Heterochromatinization has been implicated in fundamental biological and
pathological processes including differentiation, senescence, ageing and tumourigenesis; however, little is known about its regulation and roles in human cells and tissues in vivo. Here, we show distinct cell-type- and
cancer-stage-associated patterns of key
heterochromatin marks: histone H3 trimethylated at
lysine 9 (H3K9me3) and heterochromatic adaptor
proteins HP1α and HP1γ, compared with the γH2AX marker of endogenously activated DNA damage response (DDR) and proliferation markers in normal human foetal (n=4) and adult (n=29) testes, pre-invasive
carcinoma in situ (CIS; n=26) lesions and a series of overt germ cell tumours, including
seminomas (n=26),
embryonal carcinomas (n=18) and
teratomas (n=11).
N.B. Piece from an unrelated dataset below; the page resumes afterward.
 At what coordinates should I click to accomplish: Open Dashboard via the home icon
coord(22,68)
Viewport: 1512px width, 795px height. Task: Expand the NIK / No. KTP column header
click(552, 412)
Among striking findings were high levels of HP1γ in foetal gonocytes, CIS and
seminomas; enhanced multimarker heterochromatinization without DDR activation in CIS; and enhanced HP1α in
teratoma structures with epithelial and neuronal differentiation. Differential expression of the three
heterochromatin markers suggests their partly non-overlapping roles, and separation of heterochromatinization from DDR activation highlights distinct responses of germ cells vs. somatic tissues in early tumourigenesis. Conceptually interesting findings were that subsets of human cells in vivo proliferate despite enhanced heterochromatinization, and that cells can strongly express even multiple
heterochromatin features in the absence of functional
retinoblastoma protein and without DDR activation. Overall, these results provide novel insights into cell-related and tumour-related diversity of
heterochromatin in human tissues in vivo, relevant for andrology and intrinsic anti-tumour defence roles attributed to activated DDR and cellular senescence.